Perhaps I still thought of myself mainly as a critic. Editors sometimes took my pitches, and Twitter sometimes took note. Prose gets more love than poetry. Or hate. But hate’s a reaction, at least; someone was reading those essays and reviews. The poems—playing the long game, playing for longevity—had been pitched to the immortal dead.
Plus, it had gotten easy, banging out the 1,200-word “take,” a word more spat than said. Writers should be wary when writing starts to feel easy. “No tears in the writer, no tears in the reader,” said Robert Frost. It’s a worn saying, but a solid one, too, like some ancient monument many hands have passed over.
By the spring of 2017, it had begun to occur to me that it might be time to try something harder, something more ambitious than short lyric poems (which I wasn’t writing anyway) or ephemeral prose.

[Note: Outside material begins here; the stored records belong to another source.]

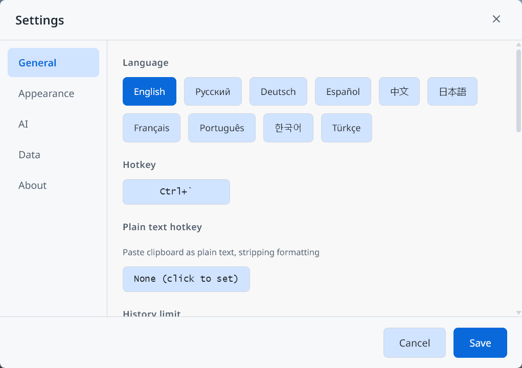This screenshot has width=522, height=368.
Task: Choose 日本語 language option
Action: 452,91
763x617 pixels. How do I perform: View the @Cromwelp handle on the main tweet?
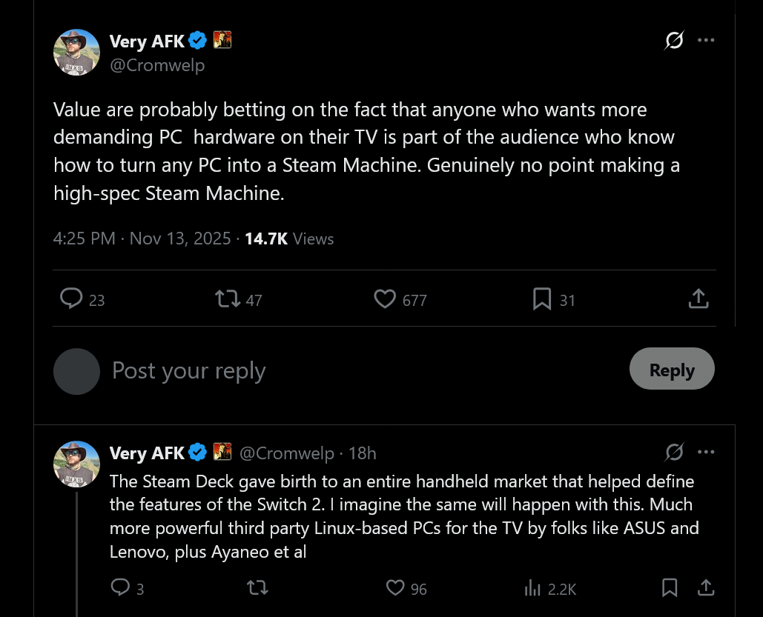pos(157,65)
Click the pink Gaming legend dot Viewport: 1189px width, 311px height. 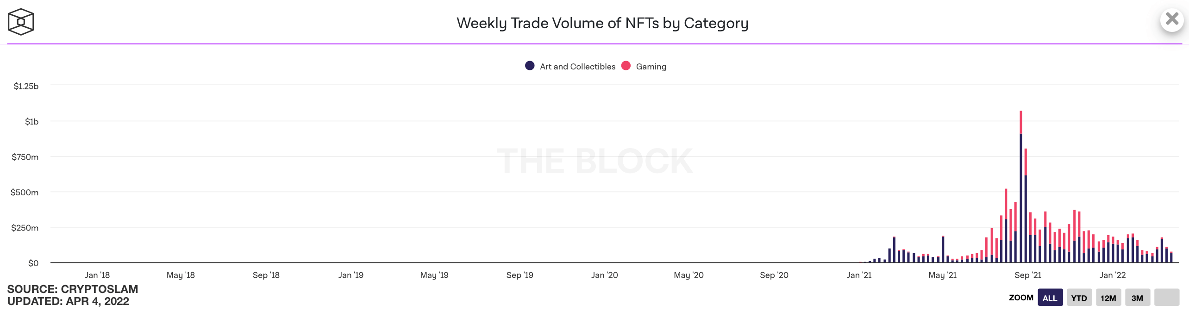click(626, 66)
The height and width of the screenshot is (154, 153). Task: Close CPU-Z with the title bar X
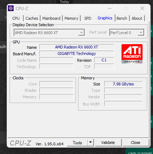tap(142, 8)
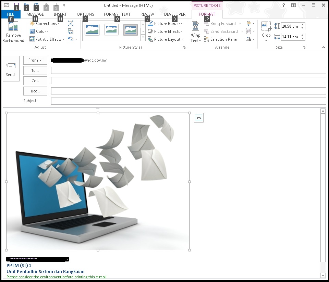Viewport: 329px width, 282px height.
Task: Click the Change Picture icon
Action: pos(71,31)
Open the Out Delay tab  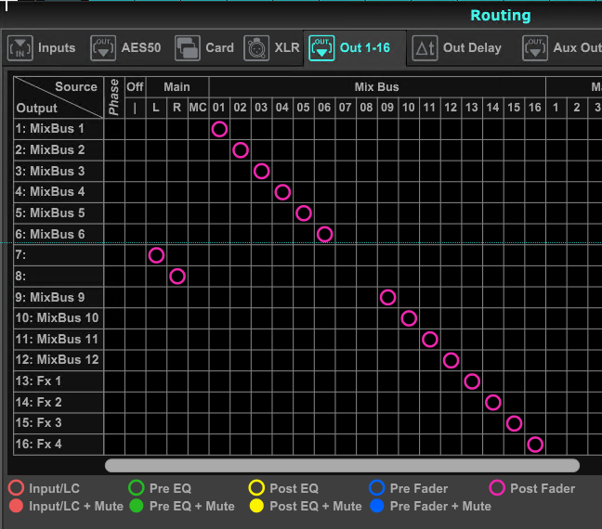click(x=472, y=48)
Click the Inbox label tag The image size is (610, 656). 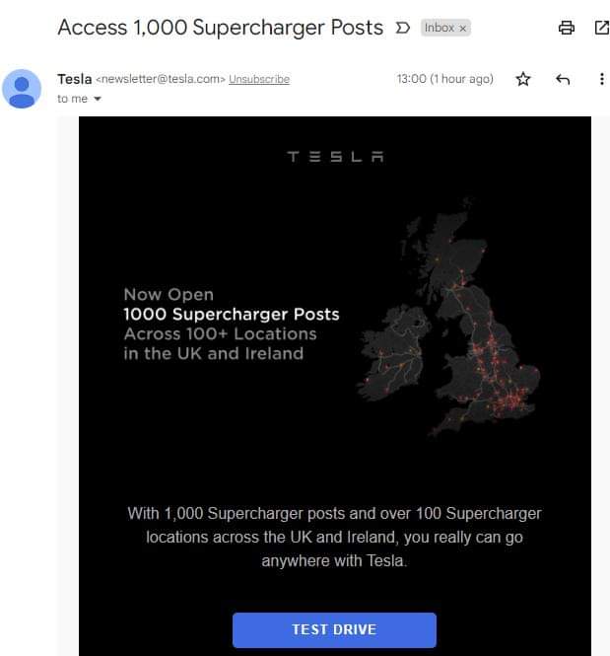(439, 29)
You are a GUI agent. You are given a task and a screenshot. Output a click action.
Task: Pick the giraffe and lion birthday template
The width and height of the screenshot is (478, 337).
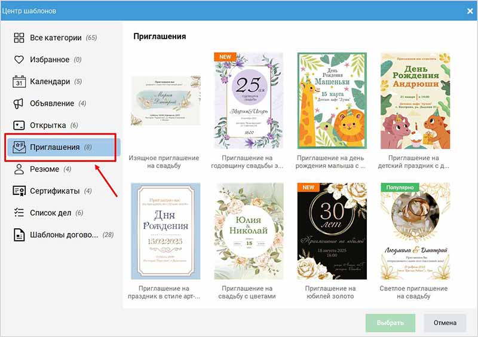click(332, 100)
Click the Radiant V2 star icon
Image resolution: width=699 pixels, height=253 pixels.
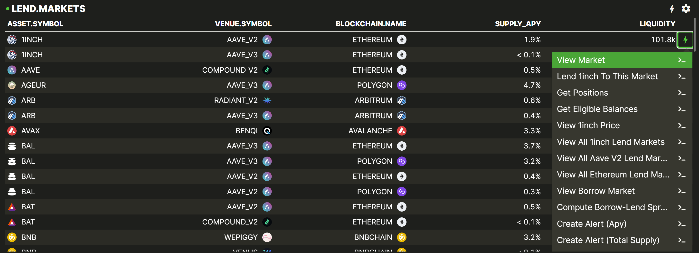[267, 100]
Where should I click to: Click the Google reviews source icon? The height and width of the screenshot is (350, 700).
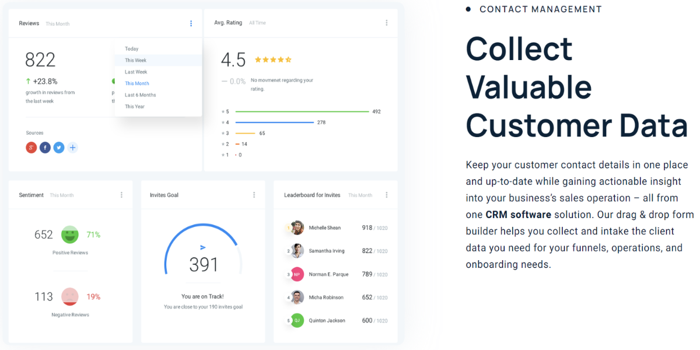(x=31, y=148)
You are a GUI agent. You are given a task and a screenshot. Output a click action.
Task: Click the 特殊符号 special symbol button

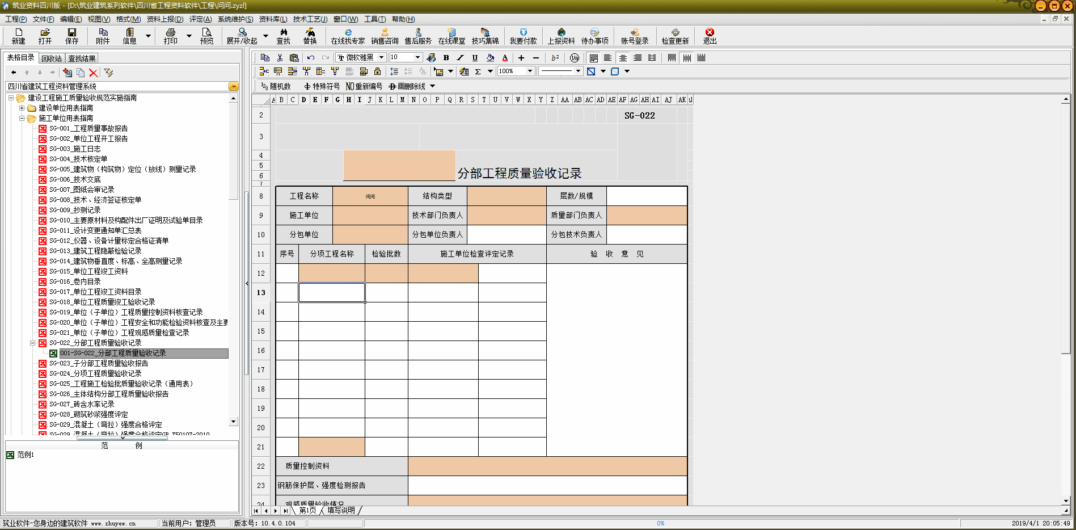[322, 86]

Pale Fire provided a model: a long poem, in heroic couplets, that delivered a compelling story. Nabokov’s 999-line masterpiece had plenty of poetry: a pair of scissors is a “dazzling synthesis of sun and star,” a winter is “scrape-scooped away”—but it was also unfashionably linear, conspicuously coherent, and clear as a tumbler.My verse novel wouldn’t be about the band, after all; it would be about the band’s cult following.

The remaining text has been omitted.